16. A rigidised strap for a positioning and stabilising structure comprising: a patient contacting layer, a non-patient contacting layer, and a rigidiser configured to in use increase the rigidity of the strap, wherein the rigidiser comprises a first limb and a second limb, the first and second limb being offset laterally from a longitudinal axis of the strap.

17. The rigidised strap of claim 16, where the first limb and second limb are spaced apart to provide a gap between the first limb and the second limb.

18. The rigidised strap of claim 16 or 17, wherein a first end of the first limb is connected to a first end of the second limb, and a second end of the first limb, is connected to a second end of the second limb.

19. The rigidised strap of claim 16 or 17, wherein a first end of the first limb is connected to a first end of the second limb, and a second end of the first limb, is separated from the second end of the second limb.

20. A headgear assembly configured to position and stabilise a patient interface in sealing engagement with the face of a patient during delivery of a flow of breathable gas to the nose and mouth of the patient during a respiratory therapy treatment, the headgear assembly comprising: a rear strap configured to, in use overlay the occipital bone, and/or trapezius muscles at the rear of the patient’s head; a top strap, configured to, in use overlay the parietal bone on the top of the patient’s head, two rigidised straps as claimed in any one of claims 16 to 19 each of the rigidised straps being provided on respective sides of the headgear assembly.21. The headgear assembly of claim 20, wherein the rigidised straps are configured to connect to the patient interface in use.

21. The headgear assembly of claim 20, wherein each of the rigidised straps are configured to extend from the rear strap and top strap, at a point which is superior to the ears of the patient, through to the patient interface, along a respective side of the patient’s face.

22. The headgear assembly of any one of claims 20 to 21, wherein the rigidised straps each comprise a first end which overlays or sits inferior to the cheekbones of the patient in use, and a second end which is located posterior to the ear of the patient in use.

23. A respiratory therapy system, comprising: a positioning and stabilising structure; a patient interface configured to provide a seal with the airways of a patient for delivery of a flow of breathable gas at a positive pressure; a pressure generator configured to generate the flow of breathable gas at a positive pressure; and an air circuit configured to fluidly couple the pressure generator to the patient interface; wherein the positioning and stabilising structure comprises: a rear strap configured to, in use, overlay the occipital bone and/or trapezius muscles at the rear of the patient’s head; a top strap, configured to, in use extend across the head of the patient; at least one rigidised strap as claimed in any one of claims 16 to 19.

24. The respiratory therapy system of claim 23, wherein the patient interface is configured to provide the flow of breathable gas to the oral and nasal passages of the patient.

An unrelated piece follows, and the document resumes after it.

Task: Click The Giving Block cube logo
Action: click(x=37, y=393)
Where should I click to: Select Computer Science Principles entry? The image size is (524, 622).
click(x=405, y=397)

25. A positioning and stabilising structure configured for use in supporting a patient interface in sealing engagement with the face of a patient during delivery of a flow of breathable gas to the nose and mouth of the patient during a respiratory therapy treatment, the positioning and stabilising structure comprising: at least one rear strap configured to, in use, overlay the occipital bone and/or trapezius muscles at the rear of the patient’s head; a top strap, configured to, in use extend across the head of the user; at least one side strap positioned on each side of the positioning and stabilising structure and being configured to connect to the patient interface in use, wherein the at least one side strap is configured to extend from the rear strap and top strap, at a point which is superior to the ears of the patient, through to the patient interface, along a respective side of the patient’s face, wherein the at least one side strap comprises a rigidiser, and wherein the rigi diser extends from a point which is superior to the patient’s ear to a point which is inferior and anterior of the patient’s ear in use.